Avant même de créer les animaux, Dieu pensant qu’« il n’est pas bon que l’homme soit seul » cherchait pour lui une aide « qui lui fût assortie » : Gn 2/18. Ensuite, après la nomination des animaux, le texte porte : « Mais pour lui-même, l’homme ne trouva pas l’aide qui lui fût assortie. » (2/20) Alors Dieu crée la femme, pour faire moins sentir sa solitude à l’homme (Valéry disait au contraire pour mieux la lui faire sentir !), en tout cas pour pallier cette incapacité des animaux à satisfaire l’homme. Un esprit impertinent, suivant le déroulement chronologique des événements, en conclurait que la création de la femme vient après des essais infructueux d’Adam pour sortir de sa solitude. L’ombre de la zoophilie plane sur le texte…
De toute façon elle est sévèrement proscrite dans tous les textes ultérieurs : « Quiconque couche avec une bête sera puni de mort. » (Ex 22/19 – cf. Deut 27/21) La raison en est donnée en Lev 18/23 : « C’est une confusion. » Gageons que la Pasiphaè du mythe grec, qui s’unit à un taureau, union dont sortit le Minotaure, aurait été dans cette culture immédiatement punie de mort, pour « confusion ».

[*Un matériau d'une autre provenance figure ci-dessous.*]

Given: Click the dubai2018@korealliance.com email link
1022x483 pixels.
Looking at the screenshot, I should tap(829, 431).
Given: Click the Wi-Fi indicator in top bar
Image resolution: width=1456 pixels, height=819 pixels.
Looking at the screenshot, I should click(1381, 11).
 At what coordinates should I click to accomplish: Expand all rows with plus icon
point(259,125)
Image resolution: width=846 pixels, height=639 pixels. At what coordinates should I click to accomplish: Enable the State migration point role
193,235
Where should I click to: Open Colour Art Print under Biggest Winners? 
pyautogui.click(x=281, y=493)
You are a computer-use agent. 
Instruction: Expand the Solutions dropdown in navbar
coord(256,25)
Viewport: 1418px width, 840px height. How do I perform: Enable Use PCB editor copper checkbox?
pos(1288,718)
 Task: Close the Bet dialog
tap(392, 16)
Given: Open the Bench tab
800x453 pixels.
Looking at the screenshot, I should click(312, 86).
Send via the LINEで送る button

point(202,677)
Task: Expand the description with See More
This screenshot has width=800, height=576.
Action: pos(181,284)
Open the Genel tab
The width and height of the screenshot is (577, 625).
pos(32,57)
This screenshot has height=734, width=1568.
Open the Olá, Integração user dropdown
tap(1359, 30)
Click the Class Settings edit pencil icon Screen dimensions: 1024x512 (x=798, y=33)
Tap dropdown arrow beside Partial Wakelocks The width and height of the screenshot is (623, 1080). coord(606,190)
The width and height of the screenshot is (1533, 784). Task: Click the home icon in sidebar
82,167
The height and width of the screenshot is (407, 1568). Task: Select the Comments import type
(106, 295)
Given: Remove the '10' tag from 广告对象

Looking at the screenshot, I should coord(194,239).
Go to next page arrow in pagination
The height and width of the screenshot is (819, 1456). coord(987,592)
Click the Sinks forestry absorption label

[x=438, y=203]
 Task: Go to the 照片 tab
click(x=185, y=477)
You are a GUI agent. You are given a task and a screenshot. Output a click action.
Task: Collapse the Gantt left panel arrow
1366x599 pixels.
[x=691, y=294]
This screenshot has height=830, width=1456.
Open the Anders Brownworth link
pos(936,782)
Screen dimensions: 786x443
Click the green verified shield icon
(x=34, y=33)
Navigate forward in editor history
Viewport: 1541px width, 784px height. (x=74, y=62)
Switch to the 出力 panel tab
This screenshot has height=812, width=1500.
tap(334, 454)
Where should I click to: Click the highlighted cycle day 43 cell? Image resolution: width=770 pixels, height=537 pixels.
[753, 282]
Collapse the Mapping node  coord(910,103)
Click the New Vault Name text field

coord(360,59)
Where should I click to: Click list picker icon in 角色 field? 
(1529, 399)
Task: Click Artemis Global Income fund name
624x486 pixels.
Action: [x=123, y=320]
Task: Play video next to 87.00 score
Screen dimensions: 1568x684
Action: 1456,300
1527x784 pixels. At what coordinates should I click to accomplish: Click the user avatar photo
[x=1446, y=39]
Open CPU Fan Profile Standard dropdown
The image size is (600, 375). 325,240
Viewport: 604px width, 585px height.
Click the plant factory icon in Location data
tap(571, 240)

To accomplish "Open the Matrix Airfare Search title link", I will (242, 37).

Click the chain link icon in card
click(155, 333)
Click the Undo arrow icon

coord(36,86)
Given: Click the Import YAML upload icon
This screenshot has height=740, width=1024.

On verra à Nature*, à partir de Gn 1/29, que l’homme à l’origine devait être végétarien, puisque recevant de Dieu, exclusivement, « toute herbe » et « tout fruit » à manger. Or après le Déluge, après la nouvelle alliance nouée à cette occasion entre Dieu et Noé, l’homme reçoit enfin latitude de manger, en plus de l’herbe, la chair des animaux : « Tout ce qui se meut et qui a vie vous servira de nourriture : je vous donne tout cela comme l’herbe verte. » (Gn 9/3) On peut bien sûr continuer de parler d’une certaine fraternité entre les hommes et les animaux, mais désormais il est loisible de les tuer pour se nourrir. La colombe même, signe de paix dans l’épisode, on pourra la manger, mais alors on l’appellera pigeon ! Les animaux ont certes été sauvés dans l’arche, mais ils pourront désormais garnir la table…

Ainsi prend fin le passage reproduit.